Situation au Mali : Regain de violence à Bamako
Seulement deux semaines après la constitution du gouvernement de transition, les espoirs d’un retour à la normale s’amenuisent. Les populations de Bamako et de Kati ont passé une nuit agitée. Des groupes de militaires ont échangé des tirs nourris pendant toute la soirée. Le bilan est de 14 morts et 31 blessés selon des sources hospitalières. Un bilan qui pourrait être revu à la hausse car dans la nuit de mardi à mercredi, des coups de feu ont été entendus à certains endroits de la capitale.
Tout est parti de la tentative d’arrestation d’Abdine Guindo, chef du camp des "Paras", resté fidèle au président déchu.
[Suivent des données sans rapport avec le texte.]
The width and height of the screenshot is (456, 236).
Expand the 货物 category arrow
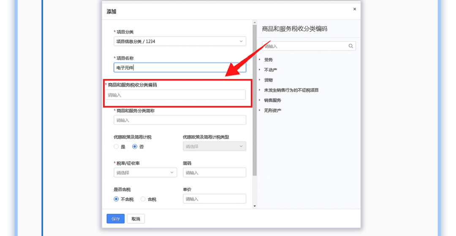pos(260,80)
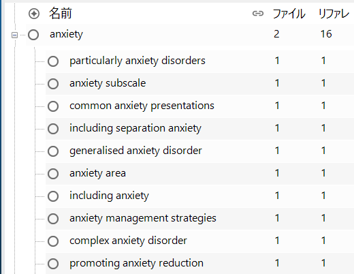Click circle icon beside anxiety subscale

53,84
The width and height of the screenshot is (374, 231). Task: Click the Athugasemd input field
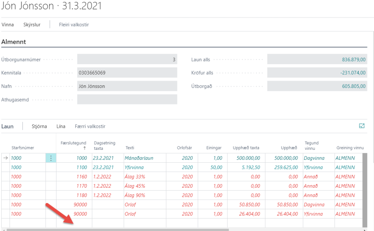click(127, 99)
Selon des témoins, tout a commencé lundi vers 19h 00 lorsque des "bérets rouges" restés fidèles au président déchu Amadou Toumani Touré ont tenté de prendre le siège de l’aéroport international et celui de la télévision nationale contrôlés par les ex-putschistes. Ils ont également essayé de s’emparer du camp Soundiata Keïta de Kati, quartier général de l’ex-junte. Pour des sources proches du camp para (bastion des bérets rouges), ce sont les "bérets verts", éléments de l’ex-junte dirigée par le capitaine Amadou Haya Sanogo, qui ont voulu arrêter le général Abdine Guindo. Après plusieurs heures d’affrontements, les putschistes sont apparus à la télé pour lire une déclaration. « Nous demandons à la population de garder son calme, car la situation est actuellement sous contrôle », a déclaré le lieutenant Ouédraogo. Dans la matinée du mardi également, certains témoins ont fait cas d’échanges de tirs autour des camps de Kati et Djicoroni Para.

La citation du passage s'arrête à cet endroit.